Exercise prompt
Please carry the C input-handling text below forward, starting right after its final line.

Text
►
Academia, methinks, often fails students by not having an entire course on just input processing. Instead we tend to pretend that the issue will be later understood and handled — code in academia, science, online competition forums, etc, often assumes valid input!
Where your code went wrong
Using gets() is dangerous because it does not stop reading and storing input as long as the user is supplying it. It has created so many software vulnerabilities that the C Standard has (at long last) officially removed it from C. SO actually has an excellent post on it: Why is the gets function so dangerous that it should not be used?
But it does remove the Enter key from the end of the user’s input!
fgets(), in contrast, stops reading input at some point! However, it also lets you know whether you actually got an entire line of of text by not removing that Enter key.
Hence, assuming the user types: b a n a n a Enter
gets() returns the string "banana"
fgets() returns the string "banana\n"
That newline character '\n' (what you get when the user presses the Enter key) messes up your code because your code only accepts (or works correctly given) minuscule alphabet letters!
The Fix
The fix is to reject anything that your algorithm does not like. The easiest way to recognize “good” input is to have a list of it:
// Here is a complete list of VALID INPUTS that we can histogram
//
const char letters[] = "abcdefghijklmnopqrstuvwxyz";
Now we want to create a mapping from each letter in letters[] to an array of integers (its name doesn’t matter, but we’re calling it count[]). Let’s wrap that up in a little function:
// Here is our mapping of letters[] ←→ integers[]
// • supply a valid input → get an integer unique to that specific input
// • supply an invalid input → get an integer shared with ALL invalid input
//
int * histogram(char c) {
static int fooey; // number of invalid inputs
static int count[sizeof(letters)] = {0}; // numbers of each valid input 'a'..'z'
const char * p = strchr(letters, c); // find the valid input, else NULL
if (p) {
int index = p - letters; // 'a'=0, 'b'=1, ... (same order as in letters[])
return &count[index]; // VALID INPUT → the corresponding integer in count[]
}
else return &fooey; // INVALID INPUT → returns a dummy integer
}
For the more astute among you, this is rather verbose: we can totally get rid of those fooey and index variables.
“Okay, okay, that’s some pretty fancy stuff there, mister. I’m a bloomin’ beginner. What about me, huh?”
Easy. Just check that your character is in range:
int * histogram(char c) {
static int fooey = 0;
static int count[26] = {0};
if (('a' <= c) && (c <= 'z')) return &count[c - 'a'];
return &fooey;
}
“But EBCDIC...!”
◄
Data on locating visible targets
►
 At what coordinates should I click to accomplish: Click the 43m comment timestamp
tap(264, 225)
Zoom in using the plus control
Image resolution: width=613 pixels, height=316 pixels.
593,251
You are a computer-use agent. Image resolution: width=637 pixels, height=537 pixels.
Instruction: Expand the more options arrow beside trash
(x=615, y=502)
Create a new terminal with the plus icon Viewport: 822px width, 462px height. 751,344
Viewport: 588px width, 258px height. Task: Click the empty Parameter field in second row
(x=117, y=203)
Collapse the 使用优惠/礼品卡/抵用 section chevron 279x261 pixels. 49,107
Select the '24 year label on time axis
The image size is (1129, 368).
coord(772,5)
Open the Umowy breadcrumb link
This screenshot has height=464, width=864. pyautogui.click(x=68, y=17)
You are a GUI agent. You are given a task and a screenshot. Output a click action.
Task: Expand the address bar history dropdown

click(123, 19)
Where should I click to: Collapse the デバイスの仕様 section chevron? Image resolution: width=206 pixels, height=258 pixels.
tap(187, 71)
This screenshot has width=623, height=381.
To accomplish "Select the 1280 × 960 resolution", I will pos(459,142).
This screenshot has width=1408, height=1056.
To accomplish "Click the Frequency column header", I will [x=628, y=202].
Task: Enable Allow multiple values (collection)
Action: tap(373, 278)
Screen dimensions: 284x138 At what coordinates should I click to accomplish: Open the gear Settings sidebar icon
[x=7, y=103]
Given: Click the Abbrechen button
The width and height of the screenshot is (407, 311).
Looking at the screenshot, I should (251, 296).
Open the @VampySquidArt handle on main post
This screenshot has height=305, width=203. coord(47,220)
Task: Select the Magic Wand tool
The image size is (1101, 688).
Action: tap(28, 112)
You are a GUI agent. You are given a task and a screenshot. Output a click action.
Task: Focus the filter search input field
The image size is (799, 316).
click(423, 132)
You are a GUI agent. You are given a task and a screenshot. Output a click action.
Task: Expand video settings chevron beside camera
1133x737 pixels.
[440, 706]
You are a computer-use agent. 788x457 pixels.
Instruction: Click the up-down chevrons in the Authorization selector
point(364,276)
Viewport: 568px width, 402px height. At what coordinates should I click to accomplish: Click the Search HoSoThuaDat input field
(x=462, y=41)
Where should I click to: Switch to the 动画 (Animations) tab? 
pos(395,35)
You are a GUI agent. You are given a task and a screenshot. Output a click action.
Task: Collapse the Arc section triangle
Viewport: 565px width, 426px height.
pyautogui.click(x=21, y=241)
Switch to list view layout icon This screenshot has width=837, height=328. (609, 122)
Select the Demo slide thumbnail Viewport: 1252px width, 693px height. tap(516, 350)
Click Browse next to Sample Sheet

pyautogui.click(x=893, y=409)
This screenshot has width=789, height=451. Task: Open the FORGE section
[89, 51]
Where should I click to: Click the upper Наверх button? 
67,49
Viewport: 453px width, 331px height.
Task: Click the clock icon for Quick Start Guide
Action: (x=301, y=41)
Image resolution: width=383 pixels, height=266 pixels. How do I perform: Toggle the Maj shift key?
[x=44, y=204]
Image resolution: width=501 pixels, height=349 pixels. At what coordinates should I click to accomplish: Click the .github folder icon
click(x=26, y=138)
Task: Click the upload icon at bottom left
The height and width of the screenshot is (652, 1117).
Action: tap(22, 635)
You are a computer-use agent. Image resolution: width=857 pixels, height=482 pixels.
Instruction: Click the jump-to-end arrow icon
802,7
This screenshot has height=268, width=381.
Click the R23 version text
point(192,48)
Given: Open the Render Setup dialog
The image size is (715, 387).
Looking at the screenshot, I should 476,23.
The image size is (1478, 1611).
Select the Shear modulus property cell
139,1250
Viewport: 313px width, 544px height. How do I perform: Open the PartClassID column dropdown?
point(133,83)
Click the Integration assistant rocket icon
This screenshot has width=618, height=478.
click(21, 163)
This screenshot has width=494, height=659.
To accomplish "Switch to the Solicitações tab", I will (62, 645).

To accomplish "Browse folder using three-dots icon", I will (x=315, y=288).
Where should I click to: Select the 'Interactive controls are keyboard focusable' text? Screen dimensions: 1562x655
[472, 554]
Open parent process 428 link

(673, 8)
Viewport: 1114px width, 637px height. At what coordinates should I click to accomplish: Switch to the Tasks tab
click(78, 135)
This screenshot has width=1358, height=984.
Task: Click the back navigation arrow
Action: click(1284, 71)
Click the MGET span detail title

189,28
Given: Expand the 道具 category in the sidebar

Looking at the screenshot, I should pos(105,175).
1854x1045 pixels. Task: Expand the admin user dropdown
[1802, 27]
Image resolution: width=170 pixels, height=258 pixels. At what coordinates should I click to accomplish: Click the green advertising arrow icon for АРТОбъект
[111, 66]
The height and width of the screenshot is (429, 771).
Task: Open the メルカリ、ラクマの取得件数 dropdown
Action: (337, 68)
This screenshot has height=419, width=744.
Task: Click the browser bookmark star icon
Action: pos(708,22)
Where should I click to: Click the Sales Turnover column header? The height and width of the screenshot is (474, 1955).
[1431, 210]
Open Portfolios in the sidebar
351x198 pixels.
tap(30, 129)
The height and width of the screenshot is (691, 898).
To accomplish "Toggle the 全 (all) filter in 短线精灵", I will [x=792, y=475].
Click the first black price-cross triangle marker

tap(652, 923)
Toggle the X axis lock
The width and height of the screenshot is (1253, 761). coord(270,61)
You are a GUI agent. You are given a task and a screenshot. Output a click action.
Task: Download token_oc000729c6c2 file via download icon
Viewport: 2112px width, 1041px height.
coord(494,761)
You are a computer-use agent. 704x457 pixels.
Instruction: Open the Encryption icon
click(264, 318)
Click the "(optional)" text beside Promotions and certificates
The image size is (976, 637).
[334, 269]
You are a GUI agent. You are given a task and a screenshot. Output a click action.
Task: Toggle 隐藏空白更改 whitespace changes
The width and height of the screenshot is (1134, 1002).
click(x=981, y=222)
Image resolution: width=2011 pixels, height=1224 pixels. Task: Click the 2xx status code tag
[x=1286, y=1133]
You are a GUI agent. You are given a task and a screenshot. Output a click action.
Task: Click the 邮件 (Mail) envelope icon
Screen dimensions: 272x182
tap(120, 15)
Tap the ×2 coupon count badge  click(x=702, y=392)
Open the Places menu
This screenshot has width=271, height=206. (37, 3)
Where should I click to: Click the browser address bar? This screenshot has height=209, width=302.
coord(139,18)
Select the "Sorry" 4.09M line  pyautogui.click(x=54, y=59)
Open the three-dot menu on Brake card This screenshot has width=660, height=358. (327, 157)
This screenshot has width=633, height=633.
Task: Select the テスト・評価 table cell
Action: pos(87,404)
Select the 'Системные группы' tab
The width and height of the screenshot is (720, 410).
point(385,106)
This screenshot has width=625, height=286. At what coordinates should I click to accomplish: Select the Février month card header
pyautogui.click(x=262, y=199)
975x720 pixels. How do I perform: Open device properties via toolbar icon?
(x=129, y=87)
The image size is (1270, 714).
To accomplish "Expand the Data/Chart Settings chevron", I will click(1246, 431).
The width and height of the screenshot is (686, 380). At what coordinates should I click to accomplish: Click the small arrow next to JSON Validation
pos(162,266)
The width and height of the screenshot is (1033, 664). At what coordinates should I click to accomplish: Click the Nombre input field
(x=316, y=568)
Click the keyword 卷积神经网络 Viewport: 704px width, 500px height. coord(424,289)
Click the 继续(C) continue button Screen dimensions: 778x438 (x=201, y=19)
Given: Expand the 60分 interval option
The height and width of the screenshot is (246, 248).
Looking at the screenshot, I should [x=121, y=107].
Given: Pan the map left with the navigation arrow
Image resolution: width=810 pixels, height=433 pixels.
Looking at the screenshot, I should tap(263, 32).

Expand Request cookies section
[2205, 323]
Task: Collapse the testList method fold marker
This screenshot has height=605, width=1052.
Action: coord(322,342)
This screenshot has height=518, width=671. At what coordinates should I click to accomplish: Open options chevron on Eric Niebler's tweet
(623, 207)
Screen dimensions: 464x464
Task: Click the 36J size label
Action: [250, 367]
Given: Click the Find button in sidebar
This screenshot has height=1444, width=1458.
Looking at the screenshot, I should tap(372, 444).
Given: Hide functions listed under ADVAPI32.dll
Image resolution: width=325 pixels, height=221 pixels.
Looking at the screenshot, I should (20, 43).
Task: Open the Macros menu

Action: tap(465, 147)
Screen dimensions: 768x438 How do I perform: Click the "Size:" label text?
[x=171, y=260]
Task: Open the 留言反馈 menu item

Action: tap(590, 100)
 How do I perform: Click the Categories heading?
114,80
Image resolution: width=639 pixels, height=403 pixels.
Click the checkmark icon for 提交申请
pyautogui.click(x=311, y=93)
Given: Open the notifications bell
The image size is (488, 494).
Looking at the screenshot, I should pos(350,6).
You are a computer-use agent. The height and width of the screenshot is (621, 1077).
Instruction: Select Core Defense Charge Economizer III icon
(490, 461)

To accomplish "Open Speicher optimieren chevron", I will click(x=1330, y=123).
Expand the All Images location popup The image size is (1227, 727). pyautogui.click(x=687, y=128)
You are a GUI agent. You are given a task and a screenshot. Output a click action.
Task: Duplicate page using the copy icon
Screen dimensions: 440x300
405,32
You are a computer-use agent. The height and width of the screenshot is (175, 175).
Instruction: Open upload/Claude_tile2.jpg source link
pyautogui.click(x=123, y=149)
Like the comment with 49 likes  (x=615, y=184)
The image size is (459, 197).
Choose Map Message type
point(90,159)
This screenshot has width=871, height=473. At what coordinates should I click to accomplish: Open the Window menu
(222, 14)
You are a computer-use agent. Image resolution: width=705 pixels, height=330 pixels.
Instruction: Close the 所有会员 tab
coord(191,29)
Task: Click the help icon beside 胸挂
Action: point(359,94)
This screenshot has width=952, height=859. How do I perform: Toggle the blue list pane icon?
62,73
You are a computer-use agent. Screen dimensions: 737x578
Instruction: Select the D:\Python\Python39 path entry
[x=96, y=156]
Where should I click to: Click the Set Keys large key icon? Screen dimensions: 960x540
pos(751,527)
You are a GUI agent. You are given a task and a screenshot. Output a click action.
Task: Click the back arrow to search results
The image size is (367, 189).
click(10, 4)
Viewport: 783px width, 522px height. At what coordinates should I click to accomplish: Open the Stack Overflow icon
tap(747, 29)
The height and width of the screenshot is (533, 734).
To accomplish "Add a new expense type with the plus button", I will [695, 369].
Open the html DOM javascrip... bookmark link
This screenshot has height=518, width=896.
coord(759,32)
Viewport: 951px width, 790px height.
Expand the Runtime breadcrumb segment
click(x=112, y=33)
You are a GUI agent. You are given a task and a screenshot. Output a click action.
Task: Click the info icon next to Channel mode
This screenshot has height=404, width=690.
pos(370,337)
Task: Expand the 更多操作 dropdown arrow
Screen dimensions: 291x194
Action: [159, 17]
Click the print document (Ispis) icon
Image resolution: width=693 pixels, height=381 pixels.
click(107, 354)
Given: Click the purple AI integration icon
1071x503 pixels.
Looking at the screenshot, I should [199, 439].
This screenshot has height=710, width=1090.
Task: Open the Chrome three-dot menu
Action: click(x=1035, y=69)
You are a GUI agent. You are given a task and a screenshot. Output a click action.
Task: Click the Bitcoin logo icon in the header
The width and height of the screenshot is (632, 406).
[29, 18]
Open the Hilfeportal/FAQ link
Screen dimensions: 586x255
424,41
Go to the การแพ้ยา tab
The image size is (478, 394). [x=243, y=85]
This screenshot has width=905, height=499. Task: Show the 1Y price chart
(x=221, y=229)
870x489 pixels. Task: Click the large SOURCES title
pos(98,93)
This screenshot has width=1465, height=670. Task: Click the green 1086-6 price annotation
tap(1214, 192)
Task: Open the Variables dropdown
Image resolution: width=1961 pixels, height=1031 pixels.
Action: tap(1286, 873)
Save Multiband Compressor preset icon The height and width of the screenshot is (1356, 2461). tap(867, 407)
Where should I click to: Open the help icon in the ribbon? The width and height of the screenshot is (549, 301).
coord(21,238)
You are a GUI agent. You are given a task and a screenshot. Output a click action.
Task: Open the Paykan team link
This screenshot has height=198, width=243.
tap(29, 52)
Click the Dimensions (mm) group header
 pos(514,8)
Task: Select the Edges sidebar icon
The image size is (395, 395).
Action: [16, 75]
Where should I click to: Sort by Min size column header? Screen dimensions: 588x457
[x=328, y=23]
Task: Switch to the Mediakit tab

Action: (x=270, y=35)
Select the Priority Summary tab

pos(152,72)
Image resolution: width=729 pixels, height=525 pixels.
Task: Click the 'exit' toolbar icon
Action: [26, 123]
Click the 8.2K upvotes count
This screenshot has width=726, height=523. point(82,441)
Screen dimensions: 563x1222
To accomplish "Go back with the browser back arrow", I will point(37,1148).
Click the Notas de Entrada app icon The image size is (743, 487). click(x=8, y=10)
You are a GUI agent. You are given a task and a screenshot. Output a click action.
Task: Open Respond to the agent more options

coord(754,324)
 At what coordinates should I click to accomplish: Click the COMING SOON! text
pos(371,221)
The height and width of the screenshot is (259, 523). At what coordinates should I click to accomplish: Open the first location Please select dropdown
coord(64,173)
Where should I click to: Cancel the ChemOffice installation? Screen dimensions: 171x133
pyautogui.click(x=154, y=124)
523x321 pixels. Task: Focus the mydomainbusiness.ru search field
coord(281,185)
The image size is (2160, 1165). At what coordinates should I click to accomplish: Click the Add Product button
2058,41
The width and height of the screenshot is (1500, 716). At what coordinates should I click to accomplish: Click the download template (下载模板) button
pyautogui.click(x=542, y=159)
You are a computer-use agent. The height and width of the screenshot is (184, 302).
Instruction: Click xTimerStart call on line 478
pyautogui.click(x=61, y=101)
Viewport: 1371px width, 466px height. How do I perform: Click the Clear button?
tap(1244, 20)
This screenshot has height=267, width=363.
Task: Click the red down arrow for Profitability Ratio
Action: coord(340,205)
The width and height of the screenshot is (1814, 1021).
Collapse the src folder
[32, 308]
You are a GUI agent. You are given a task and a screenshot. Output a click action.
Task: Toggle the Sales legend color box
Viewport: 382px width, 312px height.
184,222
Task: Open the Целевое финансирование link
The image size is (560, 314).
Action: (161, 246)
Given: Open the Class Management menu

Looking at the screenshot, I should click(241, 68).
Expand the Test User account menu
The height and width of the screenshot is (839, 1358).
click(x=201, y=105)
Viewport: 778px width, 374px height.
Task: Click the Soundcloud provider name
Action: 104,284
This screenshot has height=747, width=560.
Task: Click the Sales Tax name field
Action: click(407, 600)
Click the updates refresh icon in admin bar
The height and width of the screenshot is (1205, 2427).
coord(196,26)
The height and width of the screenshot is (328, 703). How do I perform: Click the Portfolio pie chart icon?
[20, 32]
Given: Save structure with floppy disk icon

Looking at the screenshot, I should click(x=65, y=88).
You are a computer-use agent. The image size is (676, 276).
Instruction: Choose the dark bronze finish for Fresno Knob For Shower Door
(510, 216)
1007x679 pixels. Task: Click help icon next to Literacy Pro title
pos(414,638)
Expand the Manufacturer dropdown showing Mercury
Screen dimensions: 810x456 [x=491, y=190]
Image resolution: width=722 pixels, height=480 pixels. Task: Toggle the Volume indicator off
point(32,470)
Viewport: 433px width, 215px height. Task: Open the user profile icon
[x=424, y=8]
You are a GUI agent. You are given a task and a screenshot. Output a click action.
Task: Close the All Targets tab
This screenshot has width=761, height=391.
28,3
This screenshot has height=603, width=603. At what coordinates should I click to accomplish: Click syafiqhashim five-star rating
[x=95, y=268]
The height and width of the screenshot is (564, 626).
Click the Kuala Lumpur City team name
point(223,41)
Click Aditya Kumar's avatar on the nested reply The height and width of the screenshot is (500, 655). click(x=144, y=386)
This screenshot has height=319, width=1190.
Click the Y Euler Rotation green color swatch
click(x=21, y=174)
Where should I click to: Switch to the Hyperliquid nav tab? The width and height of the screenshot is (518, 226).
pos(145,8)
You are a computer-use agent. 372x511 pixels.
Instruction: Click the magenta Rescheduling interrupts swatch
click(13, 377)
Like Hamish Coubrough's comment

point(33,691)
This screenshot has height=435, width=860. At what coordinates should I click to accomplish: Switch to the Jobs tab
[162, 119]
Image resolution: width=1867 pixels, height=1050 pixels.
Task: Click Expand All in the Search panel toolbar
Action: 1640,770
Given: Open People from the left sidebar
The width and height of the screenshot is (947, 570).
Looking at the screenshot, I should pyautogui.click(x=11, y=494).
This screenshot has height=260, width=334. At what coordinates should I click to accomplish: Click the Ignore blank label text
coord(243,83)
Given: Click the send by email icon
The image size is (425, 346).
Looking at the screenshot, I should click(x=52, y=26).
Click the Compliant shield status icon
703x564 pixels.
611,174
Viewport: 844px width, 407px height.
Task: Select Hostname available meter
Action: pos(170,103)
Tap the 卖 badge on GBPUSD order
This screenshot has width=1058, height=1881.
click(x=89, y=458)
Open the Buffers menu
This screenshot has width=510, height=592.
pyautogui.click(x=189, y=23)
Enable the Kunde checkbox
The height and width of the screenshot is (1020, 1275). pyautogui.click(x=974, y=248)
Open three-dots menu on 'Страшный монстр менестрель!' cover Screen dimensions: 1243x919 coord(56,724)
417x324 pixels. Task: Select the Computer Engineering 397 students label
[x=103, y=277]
◄
Exercise result
Fine. The following will work with both EBCDIC and ASCII:
int * histogram(char c) {
static int fooey = 0;
static int count[26] = {0};
if (('a' <= c) && (c <= 'i')) return &count[ 0 + c - 'a'];
if (('j' <= c) && (c <= 'r')) return &count[ 9 + c - 'j'];
if (('s' <= c) && (c <= 'z')) return &count[18 + c - 's'];
return &fooey;
}
You will honestly never have to worry about any other character encoding for the Latin minuscules 'a'..'z'.Prove me wrong.
Back to main()
Before we forget, stick the required magic at the top of your program:
#include <stdio.h>
#include <string.h>
Now we can put our fancy-pants histogram mapping to use, without the possibility of undefined behavior due to bad input.
int main() {
// Ask for and get user input
char s[1005];
printf("s? ");
fgets(s, 1005, stdin);
// Histogram the input
for (int i = 0; i < strlen(s); i++) {
*histogram(s[i]) += 1;
}
// Print out the histogram, not printing zeros
for (int i = 0; i < strlen(letters); i++) {
if (*histogram(letters[i])) {
printf("%c %d\n", letters[i], *histogram(letters[i]));
}
}
return 0;
}
We make sure to read and store no more than 1004 characters (plus the terminating nul), and we prevent unwanted input from indexing outside of our histogram’s count[] array! Win-win!
s? a - ba na na !
a 4
b 1
n 2
But wait, there’s more!
We can totally reuse our histogram. Check out this little function:
// Reset the histogram to all zeros
//
void clear_histogram(void) {
for (const char * p = letters; *p; p++)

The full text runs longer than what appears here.